The Boolean And script scores documents that contain all the query terms with the term frequency of the least frequent query term. Documents that do not contain all the query terms are scored zero.

{
  "query": {
    "function_score": {
      "query": {
        "match": {
          "body": "president sanders"
        }
      },
      "script_score": {
        "script": {
          "source": "booland",
          "lang": "boolandscript",
          "params": {
            "field": "body",
            "query": "president sanders"
          }
        }
      }
    }
  }
}

Boolean Or

The Boolean Or script scores documents with at least one query term with the document term frequency of the most frequent query term. Documents that do not contain any query terms are scored zero.

{
  "query": {
    "function_score": {
      "query": {
        "match": {
          "body": "president sanders"
        }
      },
      "script_score": {
        "script": {
          "source": "boolor",
          "lang": "boolorscript",
          "params": {
            "field": "body",
            "query": "president sanders"
          }
        }
      }
    }
  }
}

Coordinate Match

The Coordinate Match scoring script scores documents with the number of query terms that are present in the document.

{
  "query": {
    "function_score": {
      "query": {
        "match": {
          "body": "president sanders"
        }
      },
      "script_score": {
        "script": {
          "source": "cm",
          "lang": "cmscript",
          "params": {
            "field": "body",
            "query": "president sanders"
          }
        }
      }
    }
  }
}

Tf-Idf

Tf-idf stands for term frequency-inverse document frequency. To use this plugin, the inverse term frequency for each query term must be computed and passed in as a parameter.
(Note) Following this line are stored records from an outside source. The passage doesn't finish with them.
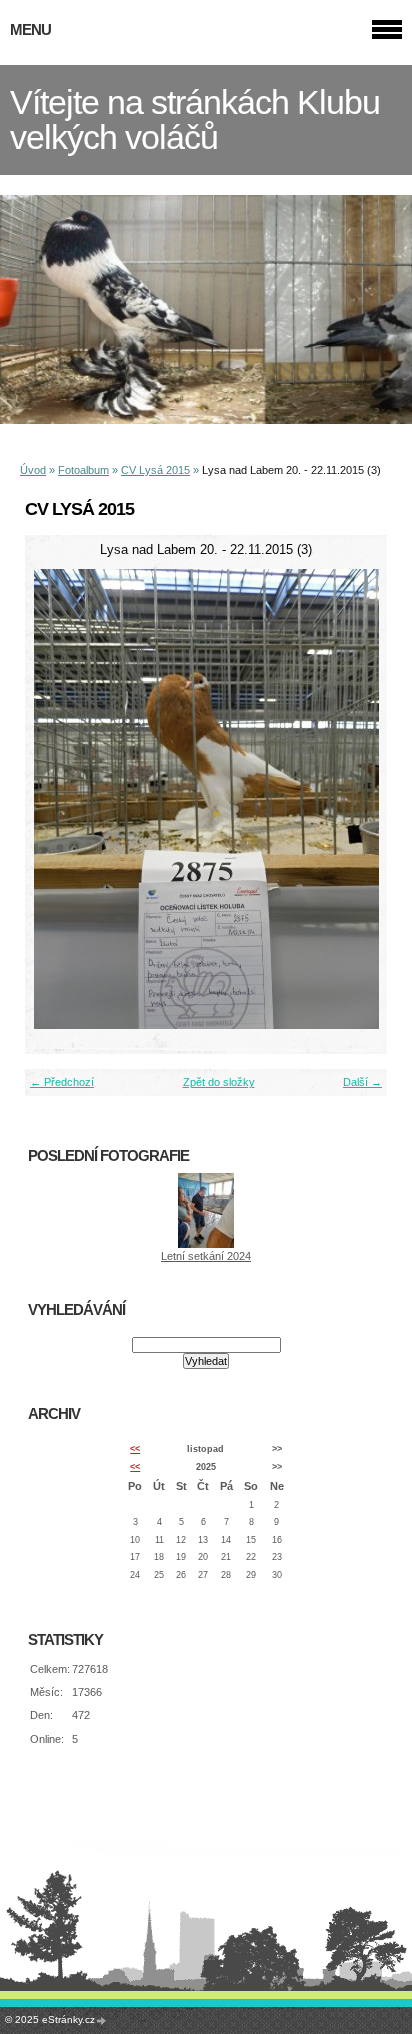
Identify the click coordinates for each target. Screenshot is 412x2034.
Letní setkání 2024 (206, 1256)
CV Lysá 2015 (155, 470)
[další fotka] (354, 799)
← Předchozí (62, 1082)
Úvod (33, 470)
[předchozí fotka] (57, 799)
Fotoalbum (83, 470)
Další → (362, 1082)
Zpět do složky (219, 1082)
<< (135, 1449)
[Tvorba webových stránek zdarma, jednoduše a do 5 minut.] (102, 2020)
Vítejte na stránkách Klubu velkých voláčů (195, 120)
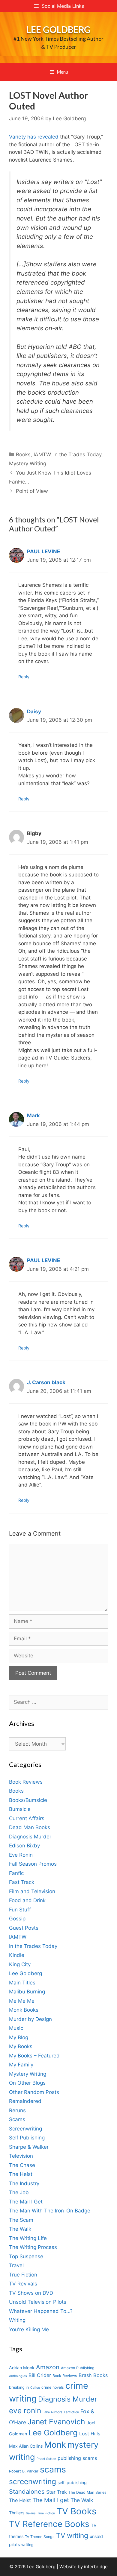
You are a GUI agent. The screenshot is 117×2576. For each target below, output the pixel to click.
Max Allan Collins (26, 2446)
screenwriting (32, 2481)
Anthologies (18, 2376)
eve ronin (25, 2410)
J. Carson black (46, 1382)
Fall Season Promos (33, 1864)
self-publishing (72, 2482)
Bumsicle (20, 1809)
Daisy (34, 712)
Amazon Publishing (77, 2368)
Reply (23, 676)
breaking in (19, 2387)
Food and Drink (27, 1900)
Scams (17, 2119)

The score for each document is the sum of the term frequency times the inverse term frequency for each query term.

{
  "query": {
    "function_score": {
      "query": {
        "match": {
          "body": "president sanders"
        }
      },
      "script_score": {
        "script": {
          "source": "boolor",
          "lang": "boolorscript",
          "params": {
            "field": "body",
            "query": "president sanders"
            "idfs": "0.1 0.2"
          }
        }
      }
    }
  }
}